**WHAT THE TASK REQUIRES:** Copy every item below, character for character, with no changes.

** START OF PROVIDED MATERIAL **

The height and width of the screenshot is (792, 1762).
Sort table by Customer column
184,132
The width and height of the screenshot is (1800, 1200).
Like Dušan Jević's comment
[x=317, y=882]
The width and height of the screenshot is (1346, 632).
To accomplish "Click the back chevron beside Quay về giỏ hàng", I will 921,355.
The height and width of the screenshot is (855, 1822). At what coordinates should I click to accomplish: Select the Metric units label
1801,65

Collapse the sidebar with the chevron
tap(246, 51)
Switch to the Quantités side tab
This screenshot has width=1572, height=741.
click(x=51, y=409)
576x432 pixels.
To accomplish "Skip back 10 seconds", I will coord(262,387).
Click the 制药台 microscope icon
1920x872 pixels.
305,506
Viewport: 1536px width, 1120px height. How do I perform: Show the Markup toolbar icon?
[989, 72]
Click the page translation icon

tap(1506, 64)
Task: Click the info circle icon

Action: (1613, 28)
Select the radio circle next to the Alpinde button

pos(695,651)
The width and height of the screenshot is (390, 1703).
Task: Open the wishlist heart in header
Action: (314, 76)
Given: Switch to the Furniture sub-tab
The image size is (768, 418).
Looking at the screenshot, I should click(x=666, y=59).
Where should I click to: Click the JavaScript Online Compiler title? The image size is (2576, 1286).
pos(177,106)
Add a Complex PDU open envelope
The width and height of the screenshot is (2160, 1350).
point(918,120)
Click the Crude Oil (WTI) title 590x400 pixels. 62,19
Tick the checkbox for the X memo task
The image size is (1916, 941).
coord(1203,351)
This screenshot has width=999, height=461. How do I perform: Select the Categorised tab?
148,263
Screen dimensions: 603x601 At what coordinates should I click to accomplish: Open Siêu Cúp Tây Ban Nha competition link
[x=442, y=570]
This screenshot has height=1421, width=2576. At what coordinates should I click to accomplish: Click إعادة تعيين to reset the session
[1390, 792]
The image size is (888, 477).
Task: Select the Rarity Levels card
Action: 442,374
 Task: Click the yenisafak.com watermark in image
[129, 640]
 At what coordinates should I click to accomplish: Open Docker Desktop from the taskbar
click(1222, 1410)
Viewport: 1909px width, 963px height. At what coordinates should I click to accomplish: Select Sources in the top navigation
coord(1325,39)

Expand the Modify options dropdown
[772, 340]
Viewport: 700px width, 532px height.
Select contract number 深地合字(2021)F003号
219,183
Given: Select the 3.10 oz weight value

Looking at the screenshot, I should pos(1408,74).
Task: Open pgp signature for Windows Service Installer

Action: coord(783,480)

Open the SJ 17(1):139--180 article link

** END OF PROVIDED MATERIAL **

**THE REPLY:**
The height and width of the screenshot is (792, 1762).
Sort table by Customer column
184,132
The width and height of the screenshot is (1800, 1200).
Like Dušan Jević's comment
[x=317, y=882]
The width and height of the screenshot is (1346, 632).
To accomplish "Click the back chevron beside Quay về giỏ hàng", I will 921,355.
The height and width of the screenshot is (855, 1822). At what coordinates should I click to accomplish: Select the Metric units label
1801,65

Collapse the sidebar with the chevron
tap(246, 51)
Switch to the Quantités side tab
This screenshot has width=1572, height=741.
click(x=51, y=409)
576x432 pixels.
To accomplish "Skip back 10 seconds", I will coord(262,387).
Click the 制药台 microscope icon
1920x872 pixels.
305,506
Viewport: 1536px width, 1120px height. How do I perform: Show the Markup toolbar icon?
[989, 72]
Click the page translation icon

tap(1506, 64)
Task: Click the info circle icon

Action: (1613, 28)
Select the radio circle next to the Alpinde button

pos(695,651)
The width and height of the screenshot is (390, 1703).
Task: Open the wishlist heart in header
Action: (314, 76)
Given: Switch to the Furniture sub-tab
The image size is (768, 418).
Looking at the screenshot, I should click(x=666, y=59).
Where should I click to: Click the JavaScript Online Compiler title? The image size is (2576, 1286).
pos(177,106)
Add a Complex PDU open envelope
The width and height of the screenshot is (2160, 1350).
point(918,120)
Click the Crude Oil (WTI) title 590x400 pixels. 62,19
Tick the checkbox for the X memo task
The image size is (1916, 941).
coord(1203,351)
This screenshot has width=999, height=461. How do I perform: Select the Categorised tab?
148,263
Screen dimensions: 603x601 At what coordinates should I click to accomplish: Open Siêu Cúp Tây Ban Nha competition link
[x=442, y=570]
This screenshot has height=1421, width=2576. At what coordinates should I click to accomplish: Click إعادة تعيين to reset the session
[1390, 792]
The image size is (888, 477).
Task: Select the Rarity Levels card
Action: 442,374
 Task: Click the yenisafak.com watermark in image
[129, 640]
 At what coordinates should I click to accomplish: Open Docker Desktop from the taskbar
click(1222, 1410)
Viewport: 1909px width, 963px height. At what coordinates should I click to accomplish: Select Sources in the top navigation
coord(1325,39)

Expand the Modify options dropdown
[772, 340]
Viewport: 700px width, 532px height.
Select contract number 深地合字(2021)F003号
219,183
Given: Select the 3.10 oz weight value

Looking at the screenshot, I should pos(1408,74).
Task: Open pgp signature for Windows Service Installer

Action: coord(783,480)

Open the SJ 17(1):139--180 article link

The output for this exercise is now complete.